Starting at 4 p.m., much of Midtown – from 42nd to 59th Street, between Sixth and Eighth Avenues – is closed off for the celebration. Attendees begin claiming their spots early in the day, and once you enter the vicinity, you’re advised not to leave again (so go easy on the fluids, as being roped off in Times Square with an overactive bladder is not your ideal New Year’s Eve). Since food and drink vendors are not permitted, pack a picnic to last you the day. Area restaurants are open, but the wait time can often be hours, and alcohol is strictly prohibited.

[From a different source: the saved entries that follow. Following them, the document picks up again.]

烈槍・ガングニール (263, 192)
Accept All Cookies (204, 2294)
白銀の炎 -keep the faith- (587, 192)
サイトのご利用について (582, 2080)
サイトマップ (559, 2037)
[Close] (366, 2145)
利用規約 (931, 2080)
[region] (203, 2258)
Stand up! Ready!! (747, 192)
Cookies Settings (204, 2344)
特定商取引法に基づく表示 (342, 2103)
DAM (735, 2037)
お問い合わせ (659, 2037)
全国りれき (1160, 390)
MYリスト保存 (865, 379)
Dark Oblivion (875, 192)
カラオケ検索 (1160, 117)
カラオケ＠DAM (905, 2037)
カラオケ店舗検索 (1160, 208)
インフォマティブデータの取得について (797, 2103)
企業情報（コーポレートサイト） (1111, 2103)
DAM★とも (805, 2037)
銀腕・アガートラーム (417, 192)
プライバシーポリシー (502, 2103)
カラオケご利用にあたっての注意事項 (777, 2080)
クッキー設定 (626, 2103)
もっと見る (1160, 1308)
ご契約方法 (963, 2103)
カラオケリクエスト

 As the sun sets, the famed New Year’s Eve Ball is hoisted to the top of the 77-foot flagpole at One Times Square, and it makes its 60-second drop just before the stroke of midnight. Leading up to the climax, scores of musical acts take the stage – last year’s performers included Christina Aguilera, My Chemical Romance, Panic! At the Disco, Daughtry and the cast of Jersey Boys – while Ryan Seacrest reports live from the scene for viewers at home on Dick Clark’s Rockin’ New Year’s Eve (Clark comments from the warmth of the studio). At midnight, two tons of confetti are released on Times Square’s lucky inhabitants as fireworks light up all of Manhattan.

If you’d rather watch the whole spectacle from the warmth of a bar, plan in advance. Covers are normally $100 or more for any establishment selling alcohol – clubs charge even more – and tickets sell out long before the big day.